● Ziel a: Liste alle Zeilen der Datensätze unten auf, in denen das Wort „panel“ vorkommt.
──────── Textauszug ────────
Deshalb fällt Rosé jedes Jahr anders aus. Ist ein Jahrgang heiß und trocken, fallen die Beeren klein aus, ihre Schalen sind dick, die Saftausbeute ist gering, der Zucker hoch, die Säure niedrig. Die Farbausbeute des entstehenden Rosés fällt entsprechend intensiver aus. In einem kühlen, feuchten Jahr mit guter Wasserversorgung der Reben fallen die Beeren größer aus, sie haben dünnere Schalen, die Saftausbeute ist höher, weshalb die Farbausbeute des entstehenden Rosés eher heller ausfällt, bei weniger Zucker und höherer Säure. Das ist er, der besondere Reiz guten Rosés, mit dem die Natur die Winzer jedes Jahr aufs Neue konfrontiert. In dem Augenblick, wo Frucht, Farbe und Gerbstoffe dem Jahrgang zu entsprechen scheinen (was je nach Jahrgang mehr oder weniger viele Stunden der Extraktion in der Presse oder im Tank dauern kann), werden dann die Beerenschalen vom Saft durch Abpressen der Schalen oder durch Abzug vom gärenden Rotwein getrennt, der so entstandene Rosé gärt dann getrennt trocken durch.

N° 1: Saignée | Ausbluten des Mostes
Unten im Bild die typische Farbe eines Saignée-Rosés. Er fällt aber nicht nur farblich dunkler aus als ein Rosé aus Direktpressung, er liegt auch im Alkoholgehalt höher. Das liegt daran, daß er aus dem sogenannten Ausbluten des Saftes während der Rotweinherstellung, dem »Saignée«, entsteht.
──────── Die Daten ────────
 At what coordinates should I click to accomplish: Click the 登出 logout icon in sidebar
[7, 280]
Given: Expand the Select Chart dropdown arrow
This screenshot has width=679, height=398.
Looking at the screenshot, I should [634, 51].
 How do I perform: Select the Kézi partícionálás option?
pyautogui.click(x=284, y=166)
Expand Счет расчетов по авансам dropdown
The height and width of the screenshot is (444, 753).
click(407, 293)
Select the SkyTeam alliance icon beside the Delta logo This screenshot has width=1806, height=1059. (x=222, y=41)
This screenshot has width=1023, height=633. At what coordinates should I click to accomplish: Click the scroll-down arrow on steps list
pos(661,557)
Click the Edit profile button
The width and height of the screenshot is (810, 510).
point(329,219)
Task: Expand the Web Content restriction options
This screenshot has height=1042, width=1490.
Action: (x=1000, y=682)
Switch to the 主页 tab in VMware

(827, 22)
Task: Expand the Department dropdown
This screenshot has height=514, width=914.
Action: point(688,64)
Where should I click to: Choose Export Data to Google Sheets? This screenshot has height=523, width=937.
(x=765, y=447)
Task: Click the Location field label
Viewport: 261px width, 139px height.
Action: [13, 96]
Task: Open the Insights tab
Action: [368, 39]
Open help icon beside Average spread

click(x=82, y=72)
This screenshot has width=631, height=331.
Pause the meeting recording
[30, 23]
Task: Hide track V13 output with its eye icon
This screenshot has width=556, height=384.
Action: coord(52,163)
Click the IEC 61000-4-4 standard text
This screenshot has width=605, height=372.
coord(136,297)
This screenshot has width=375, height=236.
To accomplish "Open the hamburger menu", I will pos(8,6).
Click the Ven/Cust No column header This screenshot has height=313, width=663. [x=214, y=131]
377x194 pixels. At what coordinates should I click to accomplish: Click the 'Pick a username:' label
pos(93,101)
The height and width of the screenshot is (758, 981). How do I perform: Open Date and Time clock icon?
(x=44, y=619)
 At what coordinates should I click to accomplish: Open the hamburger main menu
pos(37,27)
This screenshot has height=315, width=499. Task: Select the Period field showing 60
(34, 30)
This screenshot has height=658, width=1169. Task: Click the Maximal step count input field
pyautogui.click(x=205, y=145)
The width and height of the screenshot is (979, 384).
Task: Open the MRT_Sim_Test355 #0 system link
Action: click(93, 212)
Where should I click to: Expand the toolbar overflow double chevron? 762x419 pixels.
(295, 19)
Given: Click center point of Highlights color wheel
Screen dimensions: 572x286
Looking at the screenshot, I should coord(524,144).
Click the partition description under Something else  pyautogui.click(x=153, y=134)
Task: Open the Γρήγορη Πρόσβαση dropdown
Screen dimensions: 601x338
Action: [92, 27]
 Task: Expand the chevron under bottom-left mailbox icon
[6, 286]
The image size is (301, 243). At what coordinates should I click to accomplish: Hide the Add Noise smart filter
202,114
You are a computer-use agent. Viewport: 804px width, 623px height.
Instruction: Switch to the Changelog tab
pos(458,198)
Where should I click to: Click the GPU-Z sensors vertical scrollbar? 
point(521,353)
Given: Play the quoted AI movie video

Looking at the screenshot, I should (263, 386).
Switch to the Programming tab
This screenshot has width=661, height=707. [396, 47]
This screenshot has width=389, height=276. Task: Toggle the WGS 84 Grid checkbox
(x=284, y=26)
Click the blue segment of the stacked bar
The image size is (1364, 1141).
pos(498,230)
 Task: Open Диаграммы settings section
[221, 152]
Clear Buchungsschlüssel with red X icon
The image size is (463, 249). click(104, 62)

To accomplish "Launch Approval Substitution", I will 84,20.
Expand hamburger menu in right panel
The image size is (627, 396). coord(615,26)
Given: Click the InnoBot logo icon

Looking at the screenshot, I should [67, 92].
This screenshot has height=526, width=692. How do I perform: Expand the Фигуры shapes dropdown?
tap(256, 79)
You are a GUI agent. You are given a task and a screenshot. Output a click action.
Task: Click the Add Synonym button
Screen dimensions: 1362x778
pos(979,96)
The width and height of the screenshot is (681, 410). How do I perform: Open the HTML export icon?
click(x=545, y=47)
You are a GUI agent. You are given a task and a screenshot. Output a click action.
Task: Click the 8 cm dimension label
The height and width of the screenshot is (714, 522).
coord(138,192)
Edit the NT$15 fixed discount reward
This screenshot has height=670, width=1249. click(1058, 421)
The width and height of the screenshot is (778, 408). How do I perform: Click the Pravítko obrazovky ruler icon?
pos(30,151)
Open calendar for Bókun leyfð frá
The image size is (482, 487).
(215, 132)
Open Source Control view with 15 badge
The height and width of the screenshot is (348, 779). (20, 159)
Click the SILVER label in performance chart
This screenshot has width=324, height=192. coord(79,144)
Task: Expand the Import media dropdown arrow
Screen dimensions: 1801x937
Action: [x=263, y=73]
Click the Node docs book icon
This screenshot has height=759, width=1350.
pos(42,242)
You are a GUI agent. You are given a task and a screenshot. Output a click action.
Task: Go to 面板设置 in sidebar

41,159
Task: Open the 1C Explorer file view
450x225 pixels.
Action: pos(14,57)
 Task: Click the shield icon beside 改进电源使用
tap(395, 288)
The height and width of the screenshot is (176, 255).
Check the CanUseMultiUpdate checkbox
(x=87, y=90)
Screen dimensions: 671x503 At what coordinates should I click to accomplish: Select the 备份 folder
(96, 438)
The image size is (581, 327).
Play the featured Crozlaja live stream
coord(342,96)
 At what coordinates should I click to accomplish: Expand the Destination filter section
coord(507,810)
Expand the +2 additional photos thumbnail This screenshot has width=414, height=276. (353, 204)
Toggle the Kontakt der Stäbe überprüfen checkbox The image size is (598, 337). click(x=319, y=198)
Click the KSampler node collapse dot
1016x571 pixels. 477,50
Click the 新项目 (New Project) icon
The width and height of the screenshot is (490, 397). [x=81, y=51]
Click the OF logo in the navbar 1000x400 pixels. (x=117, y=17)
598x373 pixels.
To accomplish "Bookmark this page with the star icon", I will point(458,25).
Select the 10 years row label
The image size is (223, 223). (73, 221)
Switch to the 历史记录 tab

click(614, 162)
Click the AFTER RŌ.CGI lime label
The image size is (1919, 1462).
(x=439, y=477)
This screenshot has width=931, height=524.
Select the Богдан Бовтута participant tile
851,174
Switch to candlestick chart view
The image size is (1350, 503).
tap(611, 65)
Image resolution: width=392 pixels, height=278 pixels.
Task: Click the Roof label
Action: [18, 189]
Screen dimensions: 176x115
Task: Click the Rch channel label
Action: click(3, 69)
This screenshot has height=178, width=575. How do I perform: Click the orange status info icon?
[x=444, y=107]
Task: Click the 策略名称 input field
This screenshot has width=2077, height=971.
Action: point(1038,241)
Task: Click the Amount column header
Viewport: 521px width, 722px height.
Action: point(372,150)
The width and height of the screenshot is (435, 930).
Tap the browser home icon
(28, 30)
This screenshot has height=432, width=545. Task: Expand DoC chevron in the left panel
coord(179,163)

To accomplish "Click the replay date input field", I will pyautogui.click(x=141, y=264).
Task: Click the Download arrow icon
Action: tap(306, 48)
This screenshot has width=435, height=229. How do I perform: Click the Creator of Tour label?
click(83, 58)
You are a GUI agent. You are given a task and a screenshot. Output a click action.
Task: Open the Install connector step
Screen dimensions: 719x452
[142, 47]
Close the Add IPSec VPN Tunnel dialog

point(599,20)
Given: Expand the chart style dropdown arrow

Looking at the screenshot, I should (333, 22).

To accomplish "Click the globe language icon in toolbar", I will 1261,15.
────────
● Ziel b: Gib den Auszug über Rosé oben vollständig und Wort für Wort wieder.

● Antwort a:
Expand hamburger menu in right panel
This screenshot has height=432, width=545. Task: Expand DoC chevron in the left panel

● Antwort b:
Deshalb fällt Rosé jedes Jahr anders aus. Ist ein Jahrgang heiß und trocken, fallen die Beeren klein aus, ihre Schalen sind dick, die Saftausbeute ist gering, der Zucker hoch, die Säure niedrig. Die Farbausbeute des entstehenden Rosés fällt entsprechend intensiver aus. In einem kühlen, feuchten Jahr mit guter Wasserversorgung der Reben fallen die Beeren größer aus, sie haben dünnere Schalen, die Saftausbeute ist höher, weshalb die Farbausbeute des entstehenden Rosés eher heller ausfällt, bei weniger Zucker und höherer Säure. Das ist er, der besondere Reiz guten Rosés, mit dem die Natur die Winzer jedes Jahr aufs Neue konfrontiert. In dem Augenblick, wo Frucht, Farbe und Gerbstoffe dem Jahrgang zu entsprechen scheinen (was je nach Jahrgang mehr oder weniger viele Stunden der Extraktion in der Presse oder im Tank dauern kann), werden dann die Beerenschalen vom Saft durch Abpressen der Schalen oder durch Abzug vom gärenden Rotwein getrennt, der so entstandene Rosé gärt dann getrennt trocken durch.

N° 1: Saignée | Ausbluten des Mostes
Unten im Bild die typische Farbe eines Saignée-Rosés. Er fällt aber nicht nur farblich dunkler aus als ein Rosé aus Direktpressung, er liegt auch im Alkoholgehalt höher. Das liegt daran, daß er aus dem sogenannten Ausbluten des Saftes während der Rotweinherstellung, dem »Saignée«, entsteht.